A Floresta Nacional de Carajás é uma experiência única: uma região gigantesca, inserida na floresta amazônica, com um relevo belamente acidentado, que abriga a maior extração de minério de ferro do planeta.
Começo a falar da exótica região de Carajás no Pará exatamente por sua geologia peculiar. Ela resultou de um rifte abortado. Um rifte é uma fratura em que as duas bordas do terreno se afastam em direções opostas, gerando uma espécie de vale profundo. Esse evento ocorreu quando o craton amazônico se abriu.

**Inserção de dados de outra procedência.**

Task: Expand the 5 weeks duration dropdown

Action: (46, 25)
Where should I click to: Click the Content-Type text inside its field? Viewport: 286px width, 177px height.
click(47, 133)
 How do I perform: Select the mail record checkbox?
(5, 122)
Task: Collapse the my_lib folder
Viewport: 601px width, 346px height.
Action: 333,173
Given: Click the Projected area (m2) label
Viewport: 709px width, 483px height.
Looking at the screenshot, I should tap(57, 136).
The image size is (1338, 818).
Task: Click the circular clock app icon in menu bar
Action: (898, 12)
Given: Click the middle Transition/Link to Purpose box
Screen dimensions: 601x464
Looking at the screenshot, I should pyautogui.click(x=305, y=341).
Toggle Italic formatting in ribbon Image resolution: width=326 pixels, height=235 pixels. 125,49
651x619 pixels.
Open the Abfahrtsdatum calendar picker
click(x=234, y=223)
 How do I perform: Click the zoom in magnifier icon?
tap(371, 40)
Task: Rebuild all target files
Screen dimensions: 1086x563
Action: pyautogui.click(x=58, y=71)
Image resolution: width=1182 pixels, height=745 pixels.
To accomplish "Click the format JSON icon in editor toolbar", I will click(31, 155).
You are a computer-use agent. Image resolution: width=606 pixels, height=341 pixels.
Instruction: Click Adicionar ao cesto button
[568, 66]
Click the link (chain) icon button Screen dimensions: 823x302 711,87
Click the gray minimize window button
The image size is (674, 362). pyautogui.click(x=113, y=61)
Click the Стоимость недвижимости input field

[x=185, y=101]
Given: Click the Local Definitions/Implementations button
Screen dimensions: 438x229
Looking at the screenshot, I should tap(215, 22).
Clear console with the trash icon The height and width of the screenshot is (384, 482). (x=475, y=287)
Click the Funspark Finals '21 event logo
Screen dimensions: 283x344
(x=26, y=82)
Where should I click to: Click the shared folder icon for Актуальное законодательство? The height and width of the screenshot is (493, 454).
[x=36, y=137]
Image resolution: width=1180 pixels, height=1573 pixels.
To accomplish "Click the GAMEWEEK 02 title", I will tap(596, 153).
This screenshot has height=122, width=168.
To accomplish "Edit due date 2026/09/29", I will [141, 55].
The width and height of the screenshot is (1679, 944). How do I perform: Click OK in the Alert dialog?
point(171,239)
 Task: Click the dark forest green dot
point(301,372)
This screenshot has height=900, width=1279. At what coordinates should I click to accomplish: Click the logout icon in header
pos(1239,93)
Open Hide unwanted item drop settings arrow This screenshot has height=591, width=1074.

Cratons são regiões muito antigas, que permaneceram estáveis por tempos longuíssimos, algo como ½ bilhão de anos. Quando isso acontece, suas superfícies naturalmente costumam ser desgastadas pela erosão ao longo das eras. Então, seu relevo normalmente se apresenta como planaltos baixos ou mesmo depressões. Assim foi com o chamado craton amazônico, que foi invadido pelas águas marinhas.
Ao invés de ser soterrado pela abertura do rifte, o material do vale foi sendo lentamente trabalhado por precipitação química num ambiente de águas rasas e calmas, sendo depois soerguido. Devido à atividade vulcânica, nelas agiu uma grande quantidade de fumarolas ativas, que mineralizaram uma gigantesca camada de minério muito puro de ferro, bem como muitos outros. Foram eventos antiquíssimos, do Período Arqueano, há mais de 2½ bilhões de anos.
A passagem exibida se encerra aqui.